4. What is the coefficient of quartile deviation?
The coefficient of quartile deviation is a relative measure of dispersion, providing a standardized way to compare the spread of different datasets. The formula is: Coefficient of QD = (Q3 - Q1) / (Q3 + Q1). This gives a unit-less value between 0 and 1.
5. Quartile deviation vs. standard deviation: which is better?
The choice between quartile deviation and standard deviation depends on the nature of your data and your goals. Standard deviation considers all data points and is more sensitive to outliers. Quartile deviation focuses on the central 50%, making it robust to extreme values. If outliers are a concern, quartile deviation is preferred. If you need a measure sensitive to the entire data distribution, standard deviation is better.
6. Why does quartile deviation ignore extreme values?
Quartile deviation focuses only on the middle 50% of the data, by definition ignoring the lower 25% and upper 25%. This makes it less affected by unusually high or low values (outliers) that might skew other measures of dispersion.
7. What happens if my data set has repeated values?
Repeated values are handled using standard quartile calculation methods. When calculating Q1 and Q3, the position of these values within the ordered dataset determines their contribution to the final quartile values and consequently the quartile deviation.
8. Can quartile deviation be negative?
No, quartile deviation cannot be negative. Since it's calculated as half the difference between Q3 and Q1, and Q3 is always greater than or equal to Q1, the result will always be non-negative. A value of zero indicates that Q1 and Q3 are equal, signifying no spread within the middle 50% of the data.
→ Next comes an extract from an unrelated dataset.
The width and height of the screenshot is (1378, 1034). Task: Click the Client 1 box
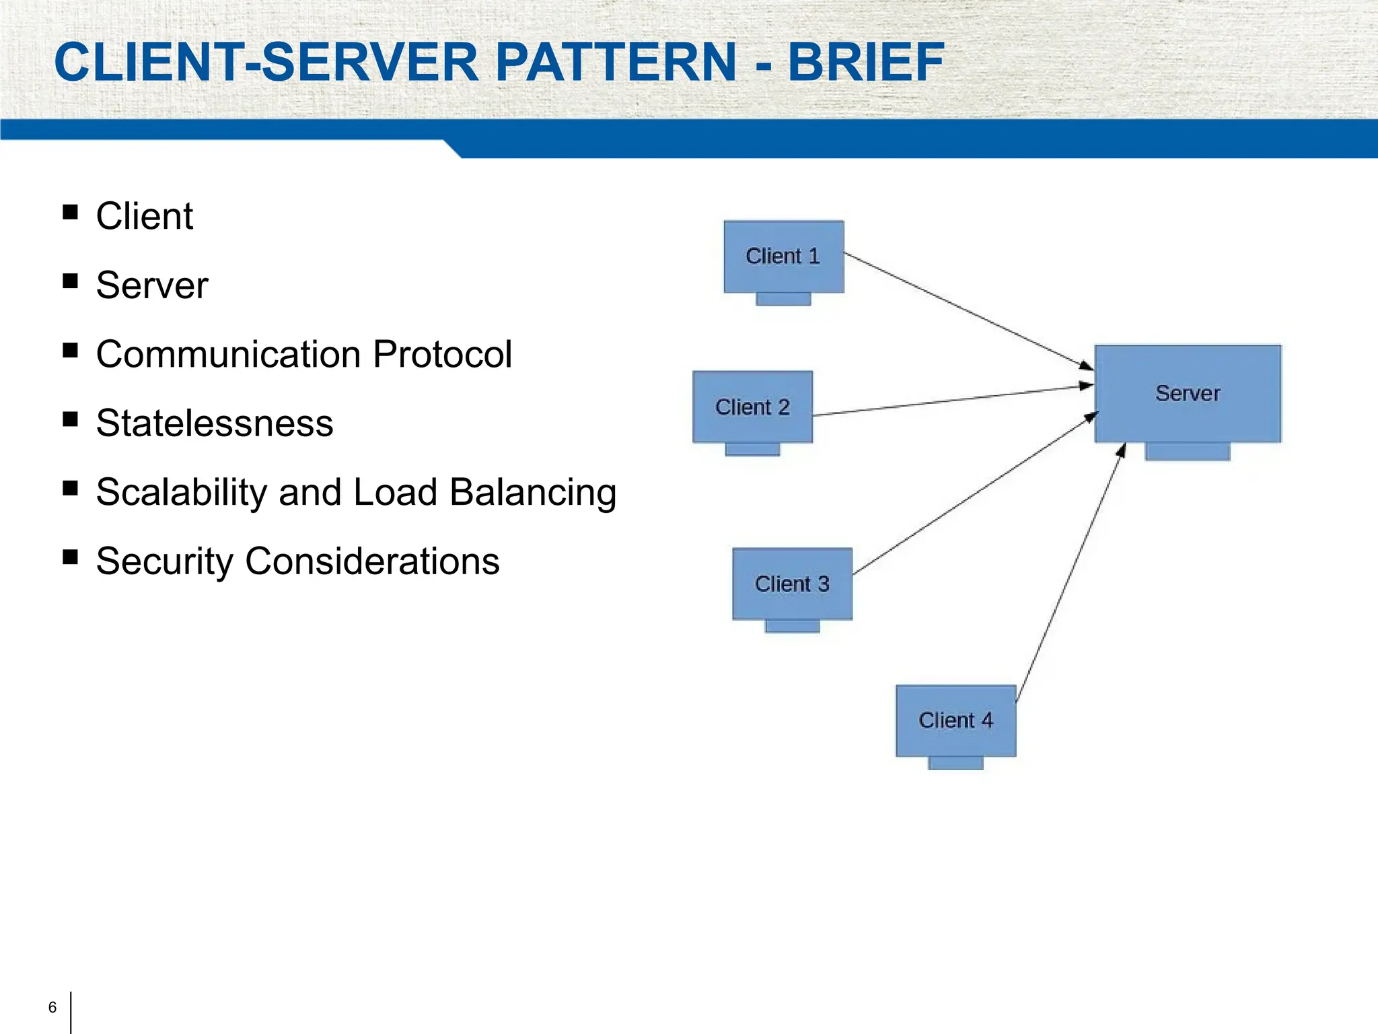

9. How does quartile deviation behave in skewed distributions?
In a skewed distribution, the quartile deviation will reflect the spread within the central 50% of the data, but it might not fully capture the asymmetry of the entire distribution. Unlike the mean and standard deviation, which are sensitive to skewness, the quartile deviation provides a measure of central spread that is resistant to the influence of skewness.
10. When should I use quartile deviation over mean deviation?
Use quartile deviation over mean deviation when you want a measure of dispersion that is less sensitive to extreme values or outliers. Mean deviation considers all data points and is influenced strongly by outliers. Quartile deviation focuses on the central 50%, providing a more robust measure in datasets with extreme values.
11. How is quartile deviation used in real-world applications?
Quartile deviation finds applications in various fields. For instance, in income distribution analysis, it can provide a measure of income inequality that's less sensitive to a few extremely high earners. It's also useful in quality control to assess the variability of a manufacturing process, and in finance to understand the risk of an investment.
12. What are the advantages and disadvantages of using quartile deviation?
Advantages: Robust to outliers, easy to calculate and understand, suitable for skewed distributions. Disadvantages: Ignores information in the extreme 50% of the data, may not be as informative as standard deviation in symmetrical distributions.